Electric Dreams is a project of Dumbshow Theatre Company, founded by graduates of Warwick's Department of English. The project is inspired by the ideas in Naomi Klein's The Shock Doctrine, winner of the first Warwick Prize for Writing in 2010. It is a story about shock – physical, economic and political – and the ways in which shock has come to be routinely exploited as an opportunity for neoliberal structural adjustment. As part of a two-week residency at Warwick, company members developed a script for the show in tandem with the English module States of Damage: C21 US Writing and Culture, which features Klein's text on its syllabus, as well as gathering information and hosting activities with staff and students from across the university. With Electric Dreams Dumbshow aimed to articulate a complex 50-year history in theatrical form, spanning CIA-funded mind-control experiments, the war in Iraq and the current destruction of the welfare state. The piece asks: In today's political climate, are stories told to wake us up, or to send us to sleep?

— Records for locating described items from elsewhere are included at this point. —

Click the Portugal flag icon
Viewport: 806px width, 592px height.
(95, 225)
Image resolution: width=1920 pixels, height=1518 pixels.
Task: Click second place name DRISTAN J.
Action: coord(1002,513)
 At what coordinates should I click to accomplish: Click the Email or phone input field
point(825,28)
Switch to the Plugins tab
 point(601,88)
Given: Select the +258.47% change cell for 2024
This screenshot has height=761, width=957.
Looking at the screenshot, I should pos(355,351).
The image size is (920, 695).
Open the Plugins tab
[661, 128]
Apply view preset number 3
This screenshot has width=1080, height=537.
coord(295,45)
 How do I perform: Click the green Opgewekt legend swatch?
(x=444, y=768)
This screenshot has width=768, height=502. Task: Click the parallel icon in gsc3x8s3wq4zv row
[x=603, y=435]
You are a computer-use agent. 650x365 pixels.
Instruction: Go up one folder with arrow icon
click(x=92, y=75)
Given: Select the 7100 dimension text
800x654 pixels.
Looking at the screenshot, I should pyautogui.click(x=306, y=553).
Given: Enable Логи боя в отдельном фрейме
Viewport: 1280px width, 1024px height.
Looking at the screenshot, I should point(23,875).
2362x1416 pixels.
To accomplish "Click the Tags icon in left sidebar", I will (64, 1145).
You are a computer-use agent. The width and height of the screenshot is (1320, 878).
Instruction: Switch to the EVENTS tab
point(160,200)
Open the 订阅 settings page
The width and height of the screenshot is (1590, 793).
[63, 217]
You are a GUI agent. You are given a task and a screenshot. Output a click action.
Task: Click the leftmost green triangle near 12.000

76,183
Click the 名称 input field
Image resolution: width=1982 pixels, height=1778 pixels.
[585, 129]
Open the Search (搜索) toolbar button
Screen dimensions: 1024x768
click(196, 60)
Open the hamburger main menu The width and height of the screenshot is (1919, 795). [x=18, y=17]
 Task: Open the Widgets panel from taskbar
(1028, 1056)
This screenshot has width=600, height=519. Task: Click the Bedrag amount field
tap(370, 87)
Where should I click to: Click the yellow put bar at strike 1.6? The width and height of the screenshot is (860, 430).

As part of their preparation for the show, Dumbshow led open rehearsals, a theatre workshop on adaptation and an interdisciplinary roundtable discussion on neoliberalism in theory and practice, inviting participants from the Politics, Economics, Sociology and English departments. The residency closed with a performance of the work in progress before an audience drawn from several departments in the Arts and Social Science faculties. Future plans for this work include performances at Camden People's Theatre, the Edinburgh Fringe and Warwick Arts Centre.
Nick Lawrence teaches American studies, world literature and critical theory in the Department of English & Comparative Literary Studies.